Keeping an account in your head of how much you’re connecting with your spouse emotionally in little ways can greatly benefit your marriage. But for some couples the concept works best if they make their emotional bank account “real.”You can do this by drawing a simple ledger and giving yourself one point each time you’ve turned toward your spouse during the course of the day. You probably wouldn’t want to document every encouraging nod you gave while your spouse was talking. But you would include entries for such events as “Called J at work to see how meeting went” and “Took his van to car wash.”

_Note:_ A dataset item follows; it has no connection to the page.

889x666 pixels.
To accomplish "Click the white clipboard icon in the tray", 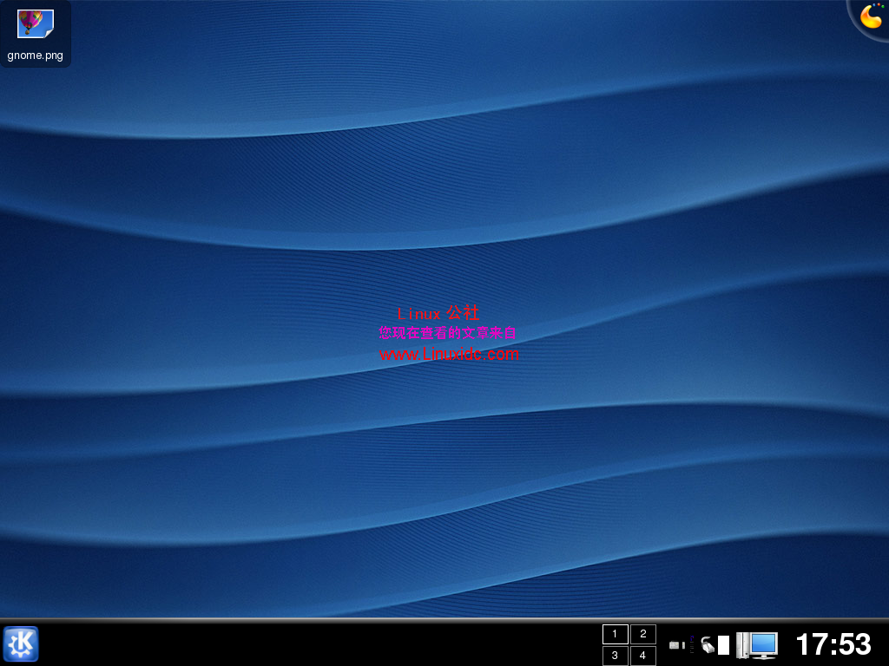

Be careful not to turn this into a competition or a quid pro quo where you track each other’s account “balance” and keep tabs on who has done what for whom. That approach defeats the purpose of this exercise. The goal is to focus on what you can do to improve your marriage–not on what your spouse should be doing but isn’t. That means, for example, trying to turn toward your spouse even when you feel he or she is being difficult or hostile.

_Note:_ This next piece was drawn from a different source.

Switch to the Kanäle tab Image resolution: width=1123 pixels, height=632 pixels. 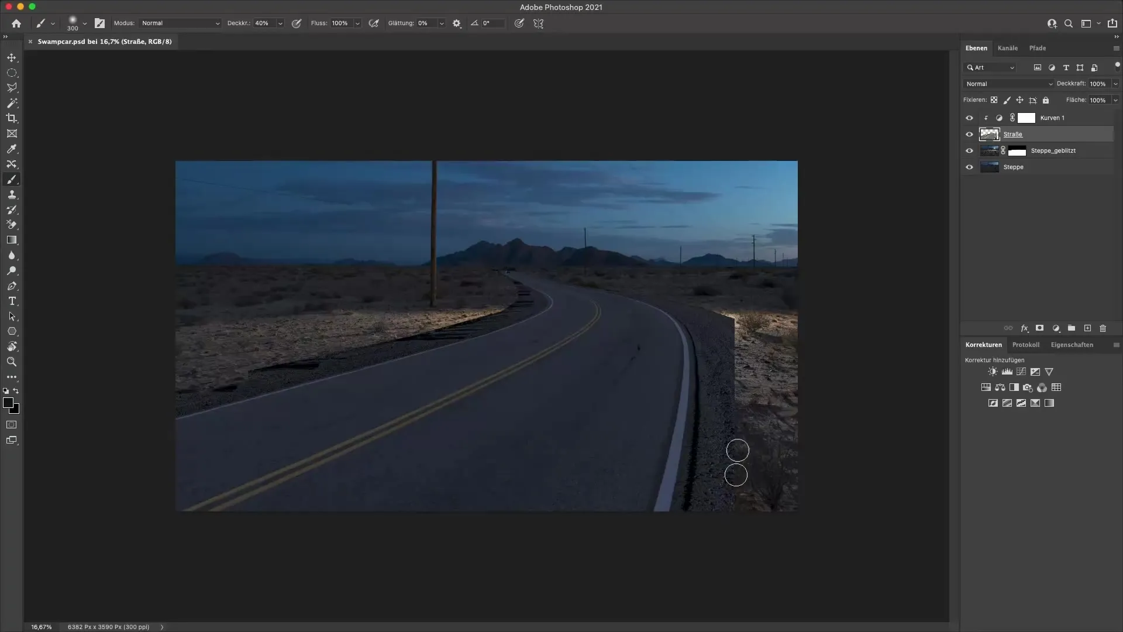(1008, 48)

You can tally your daily or weekly balance by adding up your deposits and subtracting any withdrawals (“Forgot to get film for M’s camera,” “Was late getting home”). For this exercise to work it’s important to be ruthlessly honest with yourself when you are negligent and turn away from your spouse. The more in the black your account is, the more likely you are to see your marriage improve. Don’t be surprised if positive changes don’t occur overnight, however. If you’ve gotten out of the habit of turning toward each other, it may take some time to see the benefits of this exercise. One of the challenges is to notice when your partner does turn toward you and vice versa. In one research study in which couples were closely observed in their own homes, happily married couples noticed almost all of the positive things the researchers observed their partners do for them. However, unhappily married couples underestimated their partners’ loving intentions by 50 percent!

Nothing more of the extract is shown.